▶ Exercise goal: Please write out exactly the lines from the one with "Where should I" through the end of the data below, both ends included, and omit any pictures.

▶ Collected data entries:
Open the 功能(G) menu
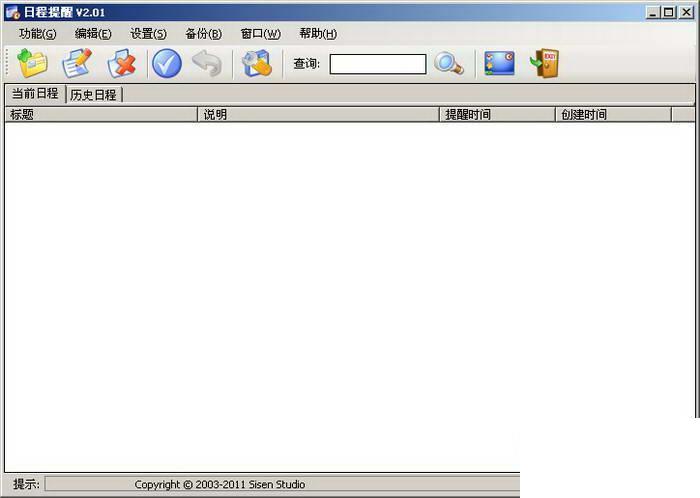click(38, 33)
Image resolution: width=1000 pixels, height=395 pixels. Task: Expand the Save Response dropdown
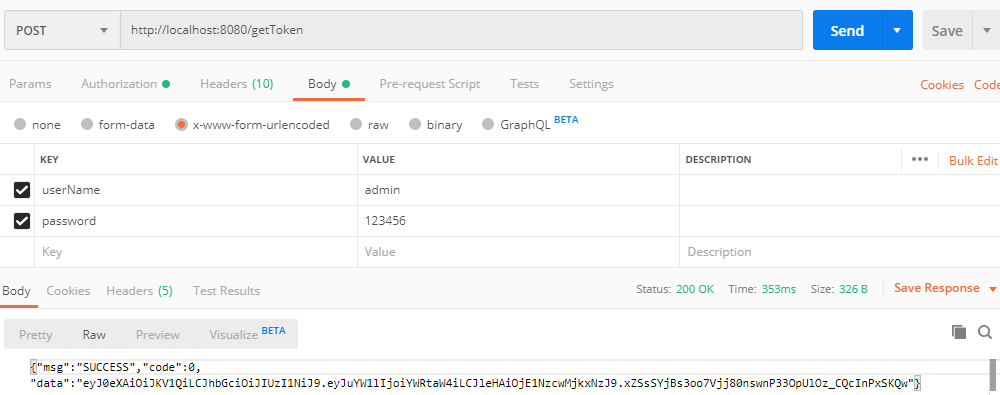point(992,289)
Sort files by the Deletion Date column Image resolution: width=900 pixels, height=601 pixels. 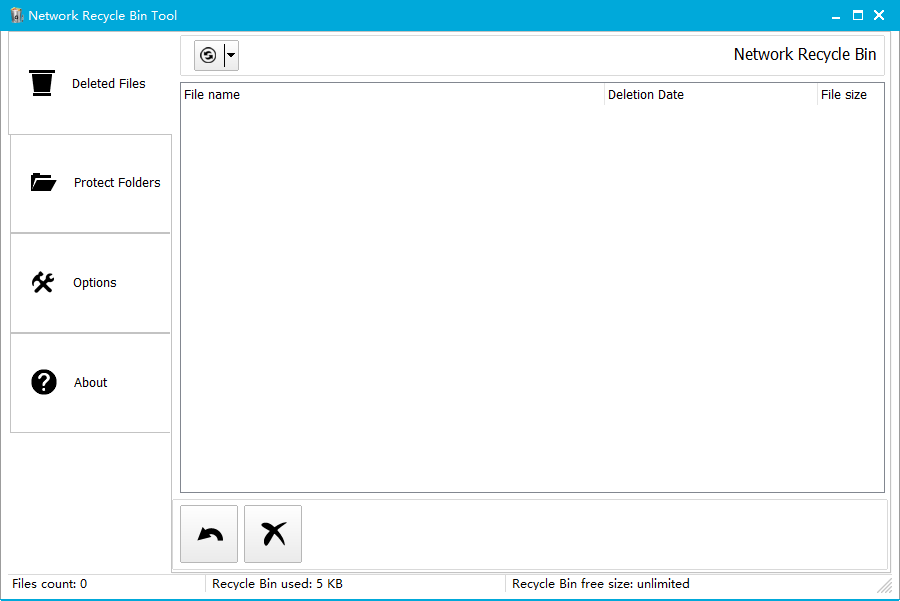645,94
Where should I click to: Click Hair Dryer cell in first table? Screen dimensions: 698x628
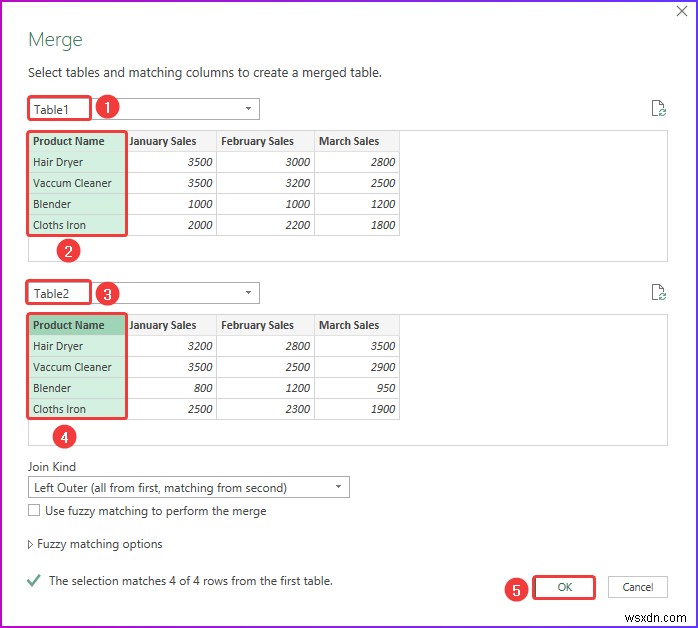pyautogui.click(x=58, y=162)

▶ Written solution:
Where should I click to: Click Hair Dryer cell in first table? Screen dimensions: 698x628
pyautogui.click(x=58, y=162)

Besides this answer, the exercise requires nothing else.